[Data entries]
^^^^

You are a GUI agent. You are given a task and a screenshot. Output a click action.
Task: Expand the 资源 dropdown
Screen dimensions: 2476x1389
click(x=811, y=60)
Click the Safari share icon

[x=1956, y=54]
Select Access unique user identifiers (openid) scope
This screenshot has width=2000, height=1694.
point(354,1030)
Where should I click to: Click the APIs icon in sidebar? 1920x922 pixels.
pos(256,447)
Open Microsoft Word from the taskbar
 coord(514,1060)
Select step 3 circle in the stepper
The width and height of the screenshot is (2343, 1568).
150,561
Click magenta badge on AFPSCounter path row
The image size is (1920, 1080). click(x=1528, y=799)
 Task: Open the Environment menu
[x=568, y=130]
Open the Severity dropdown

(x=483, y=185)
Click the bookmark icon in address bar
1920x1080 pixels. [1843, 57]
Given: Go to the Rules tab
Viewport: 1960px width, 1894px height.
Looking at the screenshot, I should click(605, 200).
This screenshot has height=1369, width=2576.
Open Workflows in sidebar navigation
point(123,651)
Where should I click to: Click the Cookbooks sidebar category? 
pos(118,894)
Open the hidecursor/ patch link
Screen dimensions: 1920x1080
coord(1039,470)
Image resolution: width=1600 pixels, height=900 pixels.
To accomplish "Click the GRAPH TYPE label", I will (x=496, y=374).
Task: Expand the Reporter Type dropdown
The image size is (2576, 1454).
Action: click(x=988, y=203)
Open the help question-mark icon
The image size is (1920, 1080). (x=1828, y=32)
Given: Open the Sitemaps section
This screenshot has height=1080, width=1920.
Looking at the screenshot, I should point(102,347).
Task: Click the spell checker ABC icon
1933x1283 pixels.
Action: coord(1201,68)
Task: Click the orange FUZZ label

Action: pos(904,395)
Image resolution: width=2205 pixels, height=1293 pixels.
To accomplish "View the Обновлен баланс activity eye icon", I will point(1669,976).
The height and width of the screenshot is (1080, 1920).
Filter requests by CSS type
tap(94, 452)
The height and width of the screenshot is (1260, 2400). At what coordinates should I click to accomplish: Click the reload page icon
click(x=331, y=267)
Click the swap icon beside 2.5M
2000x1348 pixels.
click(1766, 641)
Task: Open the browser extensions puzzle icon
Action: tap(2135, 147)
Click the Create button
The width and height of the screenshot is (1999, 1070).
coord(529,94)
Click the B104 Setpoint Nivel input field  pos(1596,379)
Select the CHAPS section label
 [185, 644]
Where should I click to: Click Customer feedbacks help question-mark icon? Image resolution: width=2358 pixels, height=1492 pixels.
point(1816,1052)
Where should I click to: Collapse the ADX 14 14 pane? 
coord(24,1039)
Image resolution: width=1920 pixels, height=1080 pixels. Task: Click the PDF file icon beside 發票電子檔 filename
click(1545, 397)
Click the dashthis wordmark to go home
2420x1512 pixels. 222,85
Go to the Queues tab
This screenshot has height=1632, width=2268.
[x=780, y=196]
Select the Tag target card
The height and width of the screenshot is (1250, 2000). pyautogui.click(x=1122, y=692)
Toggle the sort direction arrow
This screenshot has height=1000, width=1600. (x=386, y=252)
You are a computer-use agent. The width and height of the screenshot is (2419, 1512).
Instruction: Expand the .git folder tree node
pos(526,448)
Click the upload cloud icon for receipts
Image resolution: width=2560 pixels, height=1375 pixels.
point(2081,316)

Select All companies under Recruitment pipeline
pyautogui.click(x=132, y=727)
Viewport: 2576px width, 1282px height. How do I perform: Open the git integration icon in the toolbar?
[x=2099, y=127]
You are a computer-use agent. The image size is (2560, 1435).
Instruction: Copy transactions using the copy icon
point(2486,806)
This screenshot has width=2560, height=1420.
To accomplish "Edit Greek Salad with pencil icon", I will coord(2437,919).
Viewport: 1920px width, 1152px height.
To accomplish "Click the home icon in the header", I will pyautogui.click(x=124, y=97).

^^^^

ACTION ITEM
The whole of the data must be given back word for word.

RESPONSE AREA
You are a GUI agent. You are given a task and a screenshot. Output a click action.
Task: Expand the 资源 dropdown
Screen dimensions: 2476x1389
click(x=811, y=60)
Click the Safari share icon

[x=1956, y=54]
Select Access unique user identifiers (openid) scope
This screenshot has width=2000, height=1694.
point(354,1030)
Where should I click to: Click the APIs icon in sidebar? 1920x922 pixels.
pos(256,447)
Open Microsoft Word from the taskbar
 coord(514,1060)
Select step 3 circle in the stepper
The width and height of the screenshot is (2343, 1568).
150,561
Click magenta badge on AFPSCounter path row
The image size is (1920, 1080). click(x=1528, y=799)
 Task: Open the Environment menu
[x=568, y=130]
Open the Severity dropdown

(x=483, y=185)
Click the bookmark icon in address bar
1920x1080 pixels. [1843, 57]
Given: Go to the Rules tab
Viewport: 1960px width, 1894px height.
Looking at the screenshot, I should click(605, 200).
This screenshot has height=1369, width=2576.
Open Workflows in sidebar navigation
point(123,651)
Where should I click to: Click the Cookbooks sidebar category? 
pos(118,894)
Open the hidecursor/ patch link
Screen dimensions: 1920x1080
coord(1039,470)
Image resolution: width=1600 pixels, height=900 pixels.
To accomplish "Click the GRAPH TYPE label", I will (x=496, y=374).
Task: Expand the Reporter Type dropdown
The image size is (2576, 1454).
Action: click(x=988, y=203)
Open the help question-mark icon
The image size is (1920, 1080). (x=1828, y=32)
Given: Open the Sitemaps section
This screenshot has height=1080, width=1920.
Looking at the screenshot, I should point(102,347).
Task: Click the spell checker ABC icon
1933x1283 pixels.
Action: coord(1201,68)
Task: Click the orange FUZZ label

Action: pos(904,395)
Image resolution: width=2205 pixels, height=1293 pixels.
To accomplish "View the Обновлен баланс activity eye icon", I will point(1669,976).
The height and width of the screenshot is (1080, 1920).
Filter requests by CSS type
tap(94, 452)
The height and width of the screenshot is (1260, 2400). At what coordinates should I click to accomplish: Click the reload page icon
click(x=331, y=267)
Click the swap icon beside 2.5M
2000x1348 pixels.
click(1766, 641)
Task: Open the browser extensions puzzle icon
Action: tap(2135, 147)
Click the Create button
The width and height of the screenshot is (1999, 1070).
coord(529,94)
Click the B104 Setpoint Nivel input field  pos(1596,379)
Select the CHAPS section label
 [185, 644]
Where should I click to: Click Customer feedbacks help question-mark icon? Image resolution: width=2358 pixels, height=1492 pixels.
point(1816,1052)
Where should I click to: Collapse the ADX 14 14 pane? 
coord(24,1039)
Image resolution: width=1920 pixels, height=1080 pixels. Task: Click the PDF file icon beside 發票電子檔 filename
click(1545, 397)
Click the dashthis wordmark to go home
2420x1512 pixels. 222,85
Go to the Queues tab
This screenshot has height=1632, width=2268.
[x=780, y=196]
Select the Tag target card
The height and width of the screenshot is (1250, 2000). pyautogui.click(x=1122, y=692)
Toggle the sort direction arrow
This screenshot has height=1000, width=1600. (x=386, y=252)
You are a computer-use agent. The width and height of the screenshot is (2419, 1512).
Instruction: Expand the .git folder tree node
pos(526,448)
Click the upload cloud icon for receipts
Image resolution: width=2560 pixels, height=1375 pixels.
point(2081,316)

Select All companies under Recruitment pipeline
pyautogui.click(x=132, y=727)
Viewport: 2576px width, 1282px height. How do I perform: Open the git integration icon in the toolbar?
[x=2099, y=127]
You are a computer-use agent. The image size is (2560, 1435).
Instruction: Copy transactions using the copy icon
point(2486,806)
This screenshot has width=2560, height=1420.
To accomplish "Edit Greek Salad with pencil icon", I will coord(2437,919).
Viewport: 1920px width, 1152px height.
To accomplish "Click the home icon in the header", I will pyautogui.click(x=124, y=97).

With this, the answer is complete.